**Page text:**
==============================

# How to use XCOPY to copy a folder stucture and NO files.



## gwashington (Jul 2, 2007)

i have a folder named "WebDesign" with two folders "Fonts" and "Layouts". I need a great .bat file to execute a 'copy all the folders but not the files' 

Im thinikn and tryin to figure out this setup

F:\WebDesign\Fonts
F:\WebDesign\Layouts

i want to practice using XCOPY to copy ONLY the folder sturcture.

I want to XCOPY the F:\ drive to my N:\
xcopy f:\ - t -e isnt working ..or is this a unkwn syntax that dont work?
is there a better way?


----------



## Ent (Apr 11, 2009)

It should be 
Xcopy f: n: /T /E


----------



## TheOutcaste (Aug 8, 2007)

You need to specify a path (the root folder in this case, *\*}as well as the drive letter. If you specify just the drive letter, it will use the current folder on each drive, which might not be the root.
*xcopy f:\ n:\ /E /T*
If any folders have the hidden or system attributes set, you need to also use the */H* switch.


----------



## gwashington (Jul 2, 2007)

==============================

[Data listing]
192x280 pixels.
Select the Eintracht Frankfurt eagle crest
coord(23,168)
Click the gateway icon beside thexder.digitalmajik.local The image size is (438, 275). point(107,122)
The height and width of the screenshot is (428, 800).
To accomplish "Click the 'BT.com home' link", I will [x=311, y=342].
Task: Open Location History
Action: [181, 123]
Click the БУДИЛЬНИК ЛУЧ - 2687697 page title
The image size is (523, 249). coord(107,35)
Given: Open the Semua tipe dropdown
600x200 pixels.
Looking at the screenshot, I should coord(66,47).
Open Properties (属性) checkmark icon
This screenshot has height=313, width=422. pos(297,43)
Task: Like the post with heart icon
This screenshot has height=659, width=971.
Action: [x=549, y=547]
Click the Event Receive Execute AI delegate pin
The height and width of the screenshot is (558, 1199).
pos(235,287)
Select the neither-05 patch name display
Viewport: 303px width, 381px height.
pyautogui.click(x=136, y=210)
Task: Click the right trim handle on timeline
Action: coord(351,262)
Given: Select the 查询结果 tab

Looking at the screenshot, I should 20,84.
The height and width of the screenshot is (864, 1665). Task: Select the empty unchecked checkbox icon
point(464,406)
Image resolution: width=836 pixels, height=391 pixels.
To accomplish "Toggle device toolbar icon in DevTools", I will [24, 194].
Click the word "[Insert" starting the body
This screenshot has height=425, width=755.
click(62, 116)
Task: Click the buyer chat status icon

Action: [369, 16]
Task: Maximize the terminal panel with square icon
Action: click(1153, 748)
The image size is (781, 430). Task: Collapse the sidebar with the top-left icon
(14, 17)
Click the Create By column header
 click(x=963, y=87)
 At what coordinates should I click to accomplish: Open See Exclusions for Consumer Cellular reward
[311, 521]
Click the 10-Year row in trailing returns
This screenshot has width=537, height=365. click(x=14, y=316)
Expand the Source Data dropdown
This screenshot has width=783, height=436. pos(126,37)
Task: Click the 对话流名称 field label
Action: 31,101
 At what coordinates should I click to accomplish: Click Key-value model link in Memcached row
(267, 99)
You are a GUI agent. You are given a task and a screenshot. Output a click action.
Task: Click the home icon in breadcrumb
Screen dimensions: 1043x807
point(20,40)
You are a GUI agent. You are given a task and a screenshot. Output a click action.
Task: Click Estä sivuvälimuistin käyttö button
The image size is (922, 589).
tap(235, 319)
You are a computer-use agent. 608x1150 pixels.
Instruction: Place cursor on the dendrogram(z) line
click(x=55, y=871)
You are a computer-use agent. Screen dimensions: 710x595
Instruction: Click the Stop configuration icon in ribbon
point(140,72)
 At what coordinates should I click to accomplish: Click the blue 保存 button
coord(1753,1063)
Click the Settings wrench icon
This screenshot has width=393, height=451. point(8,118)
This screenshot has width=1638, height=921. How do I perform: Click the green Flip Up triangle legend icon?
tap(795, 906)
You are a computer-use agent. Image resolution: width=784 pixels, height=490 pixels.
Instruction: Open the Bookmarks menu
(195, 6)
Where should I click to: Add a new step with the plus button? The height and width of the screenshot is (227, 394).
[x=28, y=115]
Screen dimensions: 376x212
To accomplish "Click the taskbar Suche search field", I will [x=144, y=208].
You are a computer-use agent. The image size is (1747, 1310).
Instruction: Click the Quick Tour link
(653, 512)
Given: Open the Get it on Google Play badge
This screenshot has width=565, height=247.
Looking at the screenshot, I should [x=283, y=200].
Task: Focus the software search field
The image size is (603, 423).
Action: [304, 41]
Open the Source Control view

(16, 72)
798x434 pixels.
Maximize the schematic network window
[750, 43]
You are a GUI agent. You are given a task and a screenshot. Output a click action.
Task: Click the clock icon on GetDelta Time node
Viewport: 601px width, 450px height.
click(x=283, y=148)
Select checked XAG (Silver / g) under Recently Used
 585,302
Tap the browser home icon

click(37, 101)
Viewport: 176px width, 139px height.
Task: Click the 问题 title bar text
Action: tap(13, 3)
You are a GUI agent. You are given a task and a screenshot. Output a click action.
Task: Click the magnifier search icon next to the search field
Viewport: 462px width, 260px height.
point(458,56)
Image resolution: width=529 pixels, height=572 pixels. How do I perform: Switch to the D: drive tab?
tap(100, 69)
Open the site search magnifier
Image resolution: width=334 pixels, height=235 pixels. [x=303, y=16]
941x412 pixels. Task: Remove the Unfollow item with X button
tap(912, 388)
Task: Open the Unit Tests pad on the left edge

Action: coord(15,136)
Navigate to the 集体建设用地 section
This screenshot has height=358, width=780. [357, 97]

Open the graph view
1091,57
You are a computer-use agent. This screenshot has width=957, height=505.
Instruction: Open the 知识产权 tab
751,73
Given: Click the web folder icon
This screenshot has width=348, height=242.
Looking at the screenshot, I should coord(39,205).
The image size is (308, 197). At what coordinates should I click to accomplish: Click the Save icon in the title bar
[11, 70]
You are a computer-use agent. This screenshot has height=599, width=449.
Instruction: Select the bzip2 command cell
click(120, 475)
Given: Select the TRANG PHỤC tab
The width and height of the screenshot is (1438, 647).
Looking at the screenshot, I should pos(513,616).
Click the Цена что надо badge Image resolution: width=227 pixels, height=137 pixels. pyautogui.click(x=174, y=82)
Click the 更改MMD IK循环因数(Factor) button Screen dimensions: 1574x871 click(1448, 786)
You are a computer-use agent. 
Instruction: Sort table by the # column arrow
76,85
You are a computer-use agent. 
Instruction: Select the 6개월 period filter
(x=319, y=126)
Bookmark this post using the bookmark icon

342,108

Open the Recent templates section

==============================

**Task instructions:**
(A) Based on the XCOPY thread, do statements (i), (ii) and (iii) agree with it? Answer yes or no for each and quote the words that decide it.
(i) Ent's reply gives the command as "Xcopy f: n: /T /E".
(ii) TheOutcaste says that giving only the drive letter always makes XCOPY use the root folder.
(iii) The original poster's "WebDesign" folder holds two folders, "Fonts" and "Layouts".
(B) In the XCOPY thread, which drive does the original poster want to copy the F:\ drive to?
(C) Write the next part of the XCOPY thread, starting from its last line.

**Responses for each task:**
(A)
(i) Yes: "It should be Xcopy f: n: /T /E"
(ii) No: "it will use the current folder on each drive, which might not be the root."
(iii) Yes: "i have a folder named "WebDesign" with two folders "Fonts" and "Layouts"."

(B) The N:\ drive.

(C)
i will try it out and let u all know my results..i see the issue was that i was using a "-" instead of the forward slah.i feel so stupid cause i suppose to know this ..sigh


----------



## Ent (Apr 11, 2009)

gwashington said:


> i will try it out and let u all know my results..i see the issue was that i was using a "-" instead of the forward slah.i feel so stupid cause i suppose to know this ..sigh


I've started making that same mistake after trying to learn the Linux command line. It is really annoying, but it's nice to know what problems you commonly suffer from so you can check them before doing a comprehensive debug.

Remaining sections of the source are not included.